**PASSAGE PROVIDED:**
Alright, appreciate a lot all your answers, and taking advantage that you already talk about car range and stuff, I'd like to ask about two other things...

First, I know the voltage is going determinate the rpm, and the ampers determinates the torque (because it is what create the magnetic fields on the motor's inductance), but if you have keep the clutch and with it the gear box, is that important to use a high voltage? shouldn't it be better to use a 100V for a heavy car, but a 300Ah, and like 48V for a lightweight car and 200Ah?


And on second turn, what about lithium recycling? thinking about that, everything tells me that if I really wanna go green, you should use lead acid batteries


----------



## Ziggythewiz (May 16, 2010)

The voltage impacts your top speed. At 120V my car tops out at 45 in 2nd gear. If I were running 100V I couldn't get to 40 in 2nd. Obviously gearing could be changed, but more voltage means more top speed.

**LISTED ENTRIES:**
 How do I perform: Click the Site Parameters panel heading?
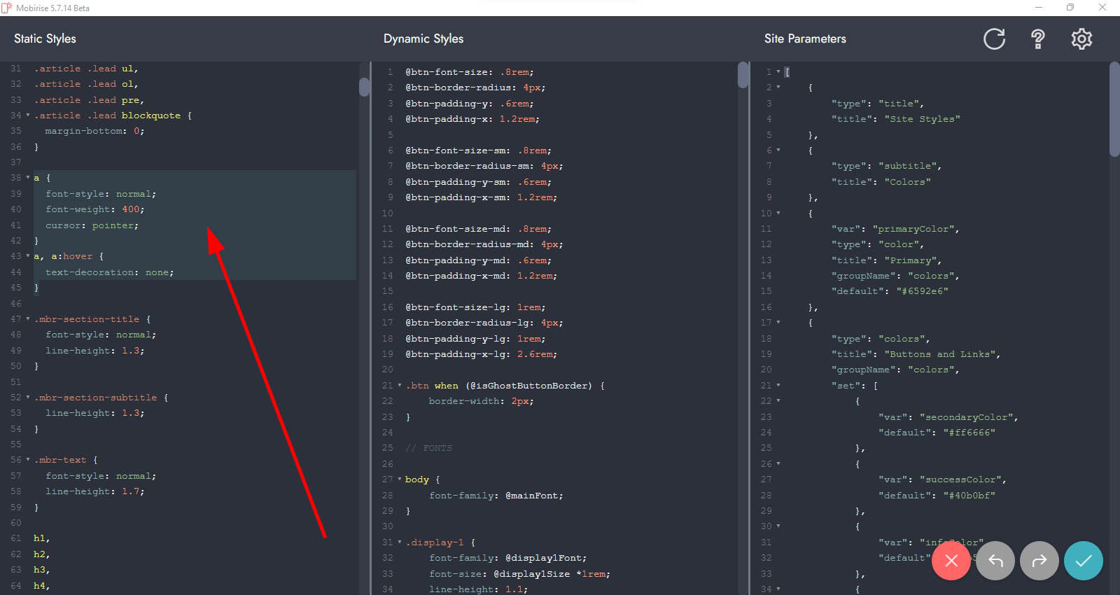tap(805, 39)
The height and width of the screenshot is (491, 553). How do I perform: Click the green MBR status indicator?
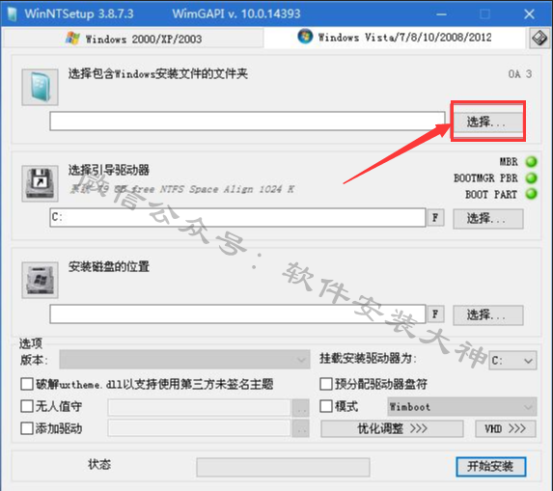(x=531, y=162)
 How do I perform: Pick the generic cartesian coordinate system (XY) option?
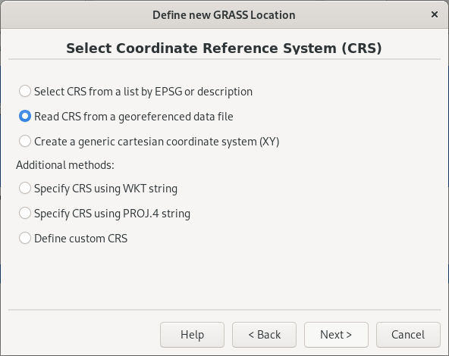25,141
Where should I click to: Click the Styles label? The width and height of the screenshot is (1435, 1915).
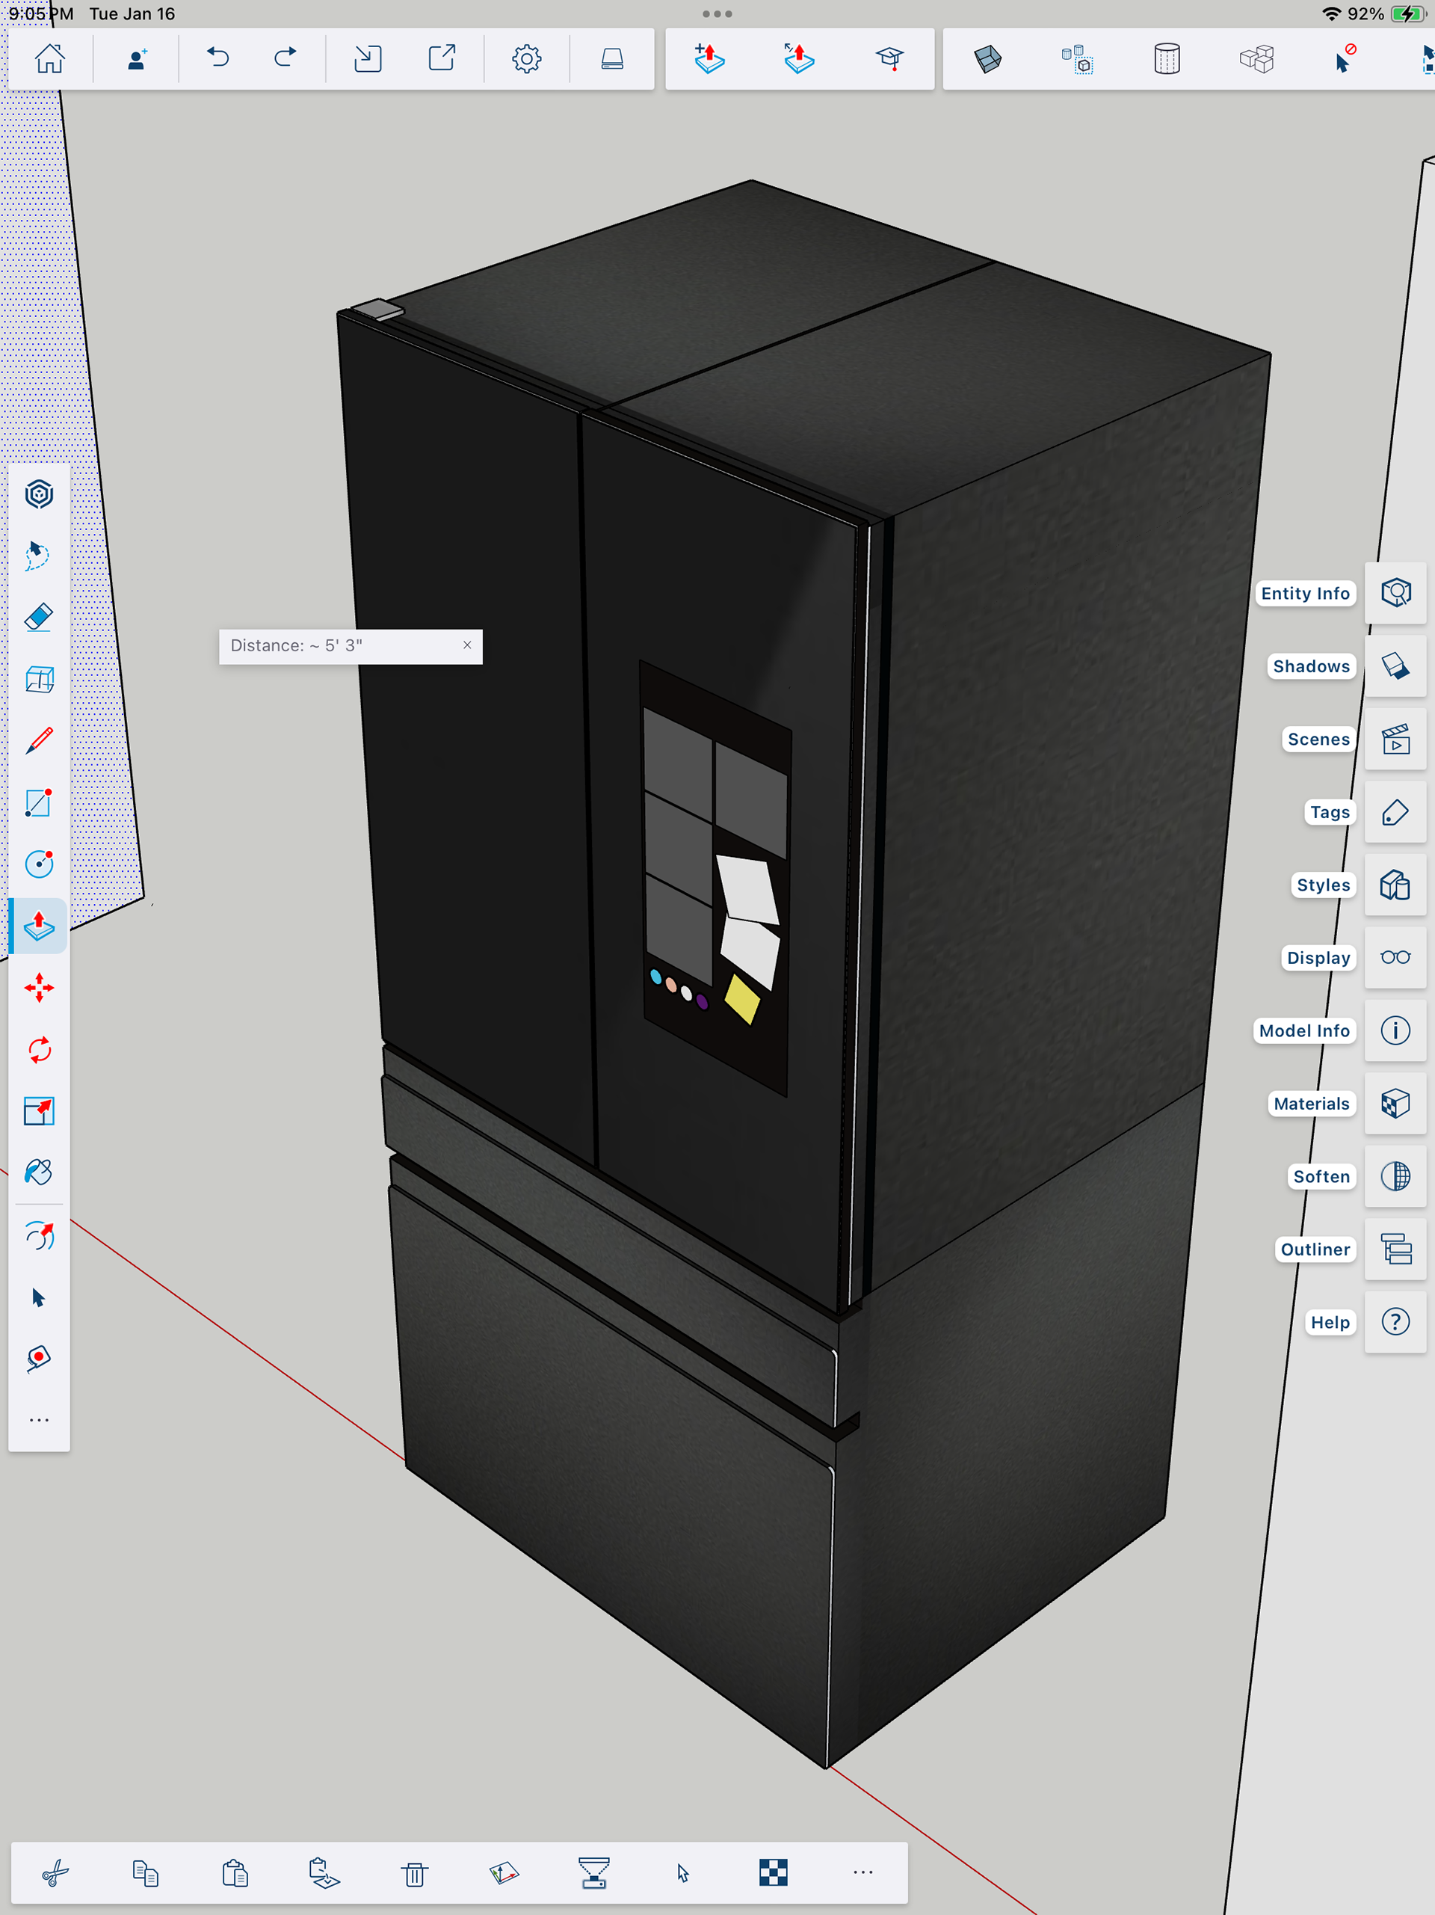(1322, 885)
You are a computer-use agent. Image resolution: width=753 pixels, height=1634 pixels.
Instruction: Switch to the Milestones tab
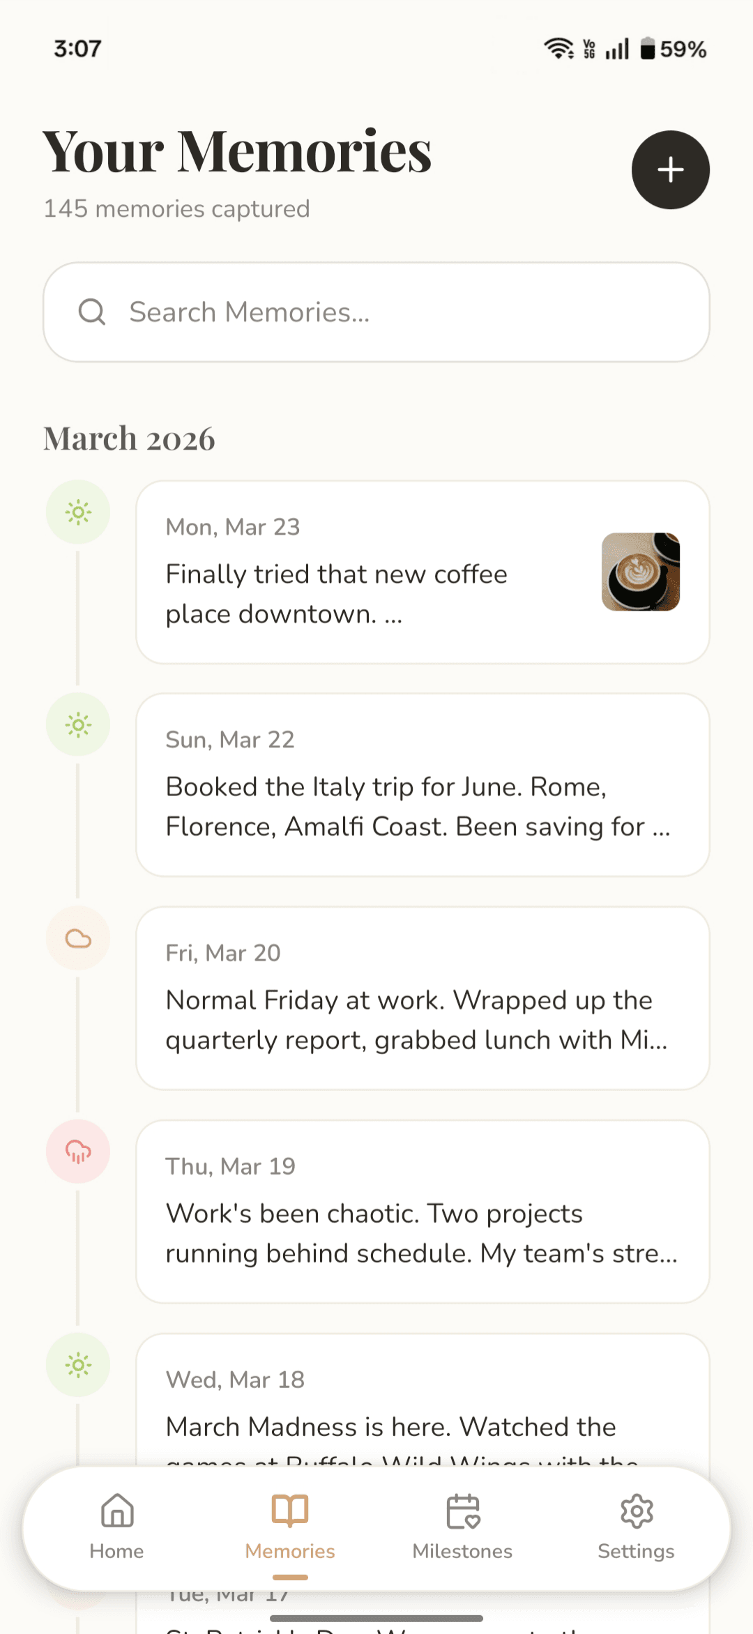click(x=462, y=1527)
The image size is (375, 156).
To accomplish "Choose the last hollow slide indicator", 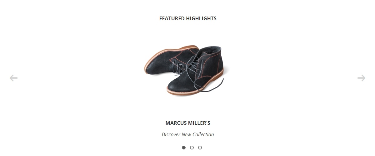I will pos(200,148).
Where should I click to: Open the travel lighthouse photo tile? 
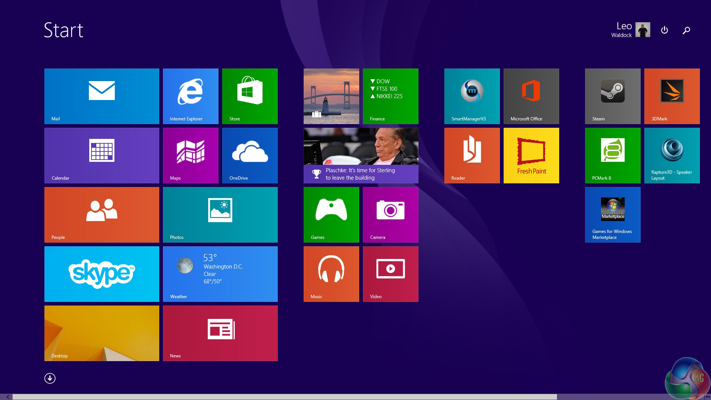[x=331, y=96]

**GIVEN PROBLEM 1:**
Collect every line of the records that contains the string "width", treating uppercase and lowercase letters as distinct.
**GIVEN PROBLEM 2:**
Write the next part of the forum thread on electric car voltage and batteries, picking up after its final sentence.

**EXERCISE OUTPUT 1:**
The height and width of the screenshot is (491, 553). How do I perform: Click the green MBR status indicator?
Where should I click to: Click the Styles label? The width and height of the screenshot is (1435, 1915).
You are a computer-use agent. Image resolution: width=753 pixels, height=1634 pixels.

**EXERCISE OUTPUT 2:**
As for recycling, for now we think lithium will have a useful life of about a decade. When the capacity drops such that it's no longer useful in a car you could continue to use it as solar backup for another decade or three. I've heard of lead being anywhere from 95-99.9% recycleable. It's not 100%. So every time you run a cycle you lose some to the environment. If you do that every 3 years it will add up compared to the longer life of lithium.

Also, I don't know the economics of recycling lithium, but if it becomes rare enough to drive the price up, it will be more worthwhile to reclaim it, or to reclaim more of it.


----------



## joamanya89 (Feb 13, 2012)

Ok, I won't argue about something I have not clear yet...
But about the voltage, the situation is that I live in Uruguay, 3th World for a lot of people jaja, and here are no lithium batteries, or any ev stuff, so I'm trying to build my own controller, and trying to get the cheaper way, becaus, importing everything is just too expensive...

I'm going to convert a very lightweight car, a citroen mehari, it motor has 30hp, so I was considering use a 75v system, but then to reduce budget, I thought, that keeping the clutch, and the gear box too, I could use a 48V system and perhaps 200Ah, so I could get something like 150km range and perhaps 100km/h...


----------



## Woodsmith (Jun 5, 2008)

By lowering the voltage you will need more current to produce more torque to pull a higher gear to get the speed you want.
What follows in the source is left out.